Hundreds of people attended a funeral Saturday for a Palestinian journalist in Gaza who was killed by Israeli fire while he was covering a demonstration at the Gaza border on Friday. Videos and photos show that Yasser Murtaja, 31, was wearing a blue and white flak jacket labeled “PRESS” across the front and was holding his camera when he was shot just below the armpit. He was one of six journalists injured during the Friday demonstrations. The Israeli military vehemently denied it targeted journalists but could not explain Murtaja’s death. The Israeli Defense Forces “does not intentionally fire on journalists. The circumstances in which journalists were hit, allegedly by IDF fire, are unknown to us and are being examined,” an IDF spokesperson said.
“We were filming as youths torched tires. We were about 250 meters (820 feet) from the fence,” freelance photographer Abu Amra told Reuters. “Israeli forces opened fire and injuries began. Yaser and I ran to film when suddenly Yaser fell to the ground.”
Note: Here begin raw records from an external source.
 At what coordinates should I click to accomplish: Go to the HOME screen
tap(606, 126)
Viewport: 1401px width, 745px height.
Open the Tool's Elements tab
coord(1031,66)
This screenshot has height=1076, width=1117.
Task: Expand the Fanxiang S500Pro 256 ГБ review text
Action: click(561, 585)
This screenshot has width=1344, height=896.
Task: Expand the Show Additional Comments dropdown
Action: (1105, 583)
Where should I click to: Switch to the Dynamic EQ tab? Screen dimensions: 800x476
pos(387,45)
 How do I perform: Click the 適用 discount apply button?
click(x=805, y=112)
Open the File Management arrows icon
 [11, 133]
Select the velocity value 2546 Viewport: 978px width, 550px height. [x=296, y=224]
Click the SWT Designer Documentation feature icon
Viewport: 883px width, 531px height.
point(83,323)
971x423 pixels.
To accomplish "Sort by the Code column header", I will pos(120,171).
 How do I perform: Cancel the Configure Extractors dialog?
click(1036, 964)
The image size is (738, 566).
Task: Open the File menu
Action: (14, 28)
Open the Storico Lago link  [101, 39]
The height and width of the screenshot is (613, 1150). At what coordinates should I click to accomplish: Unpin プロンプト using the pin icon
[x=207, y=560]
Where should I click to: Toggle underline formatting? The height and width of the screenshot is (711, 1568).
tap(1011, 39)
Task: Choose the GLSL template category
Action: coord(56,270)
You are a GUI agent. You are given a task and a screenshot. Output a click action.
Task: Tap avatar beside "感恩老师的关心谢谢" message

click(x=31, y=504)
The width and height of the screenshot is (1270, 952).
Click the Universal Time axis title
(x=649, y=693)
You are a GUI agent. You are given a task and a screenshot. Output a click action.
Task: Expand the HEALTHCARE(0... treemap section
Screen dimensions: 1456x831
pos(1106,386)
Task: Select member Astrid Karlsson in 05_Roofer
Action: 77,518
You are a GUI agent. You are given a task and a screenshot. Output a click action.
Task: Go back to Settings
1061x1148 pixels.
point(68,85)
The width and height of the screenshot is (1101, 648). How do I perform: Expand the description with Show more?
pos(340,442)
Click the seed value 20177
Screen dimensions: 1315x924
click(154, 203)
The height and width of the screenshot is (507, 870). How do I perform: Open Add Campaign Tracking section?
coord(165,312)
At least nine Palestinians were killed and 491 others were wounded by Israeli troops in what was the second mass protest at the border in eight days. This time protesters sought to cloak themselves by burning lots of tires and using mirrors to reflect the sun into the eyes of soldiers. The Israeli military justified its response by saying that “several attempts have been made to damage and cross the security fence under the cover of the smokescreen created by the burning tires that the rioters ignited.” The Israeli army estimated that some 20,000 people participated in the Friday protest, which was about half of the size of last week’s demonstration. Hamas says the fear of smoke inhalation from the burning tires likely kept many people away from the protest.
The deaths from Friday’s protest mean that at least 31 Palestinians have been killed by Israeli fire since last week, according to the Associated Press count. Hamas, the militant group that rules Gaza, has called for a series of protests until May 15, which Palestinians know as “Nakba Day” or “Day of Catastrophe,” marking the day after the date of Israel’s 1948 founding.